-- TO DO --
All entries should be copied exactly; the pictures stay out.

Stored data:
__________
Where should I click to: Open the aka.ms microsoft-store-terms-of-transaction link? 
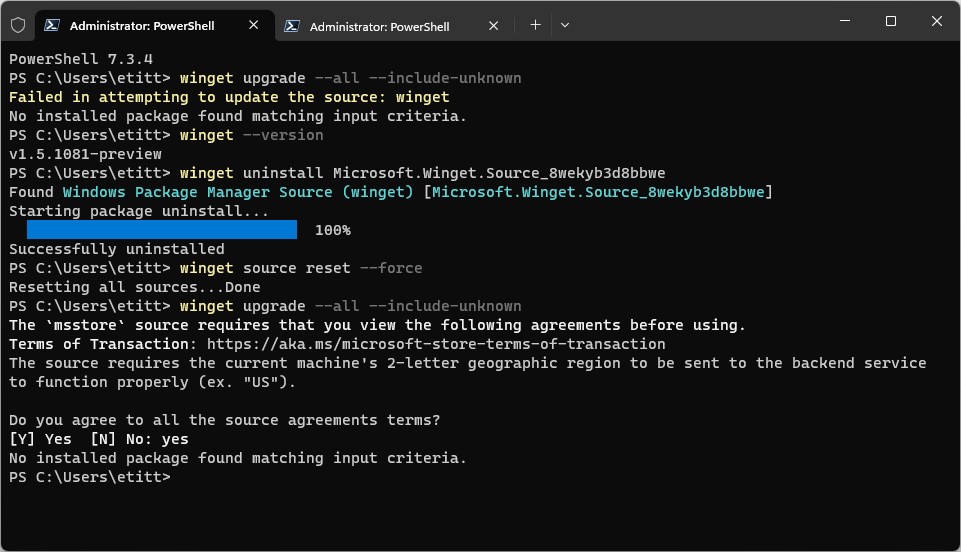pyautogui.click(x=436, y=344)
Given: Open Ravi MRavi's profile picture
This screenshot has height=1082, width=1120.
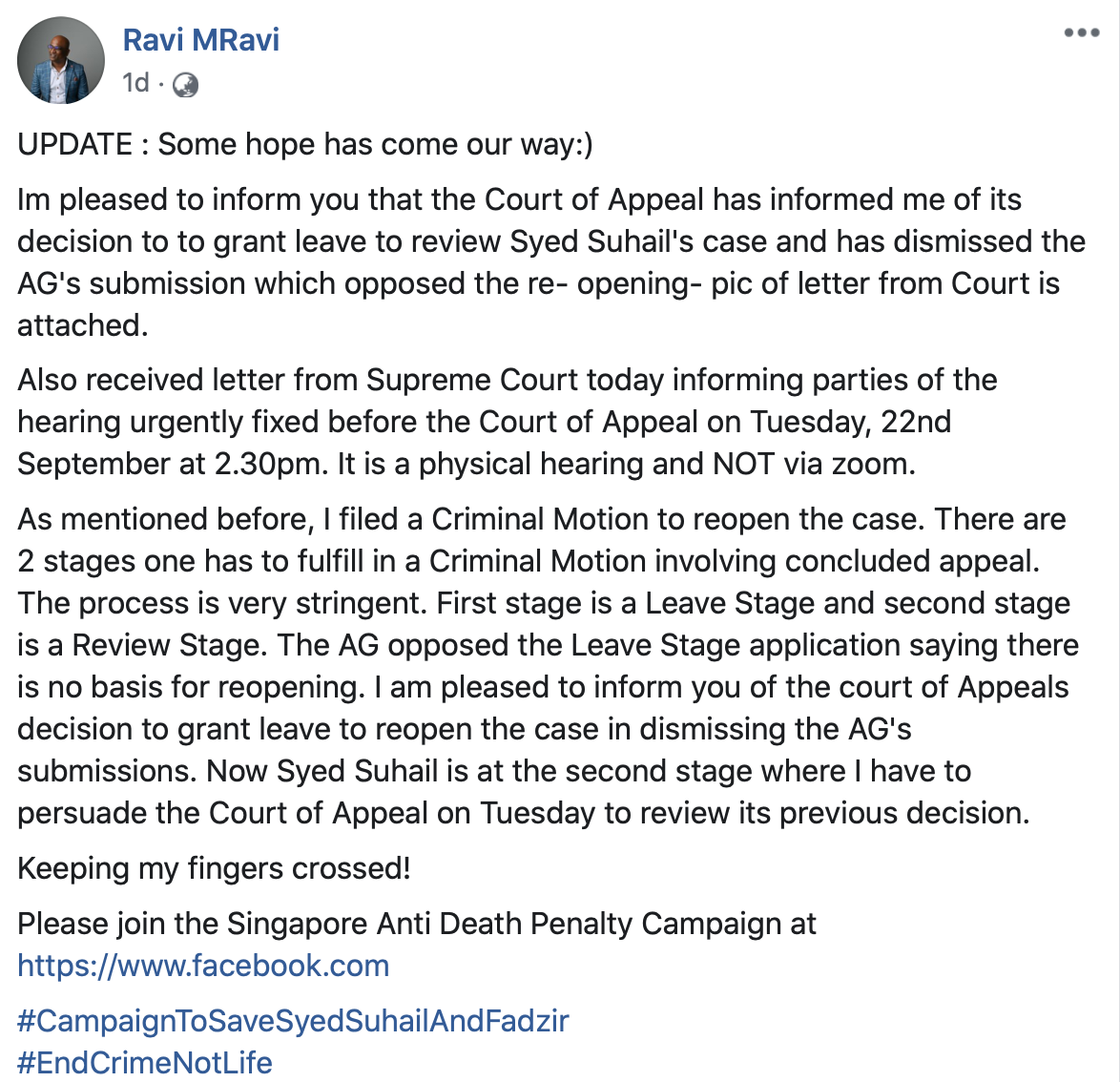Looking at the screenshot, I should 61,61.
__________
-- RESULT OF THE EXERCISE --
Where should I click to: Open the aka.ms microsoft-store-terms-of-transaction link? 
pyautogui.click(x=436, y=344)
Given: Open Ravi MRavi's profile picture
This screenshot has height=1082, width=1120.
Looking at the screenshot, I should 61,61.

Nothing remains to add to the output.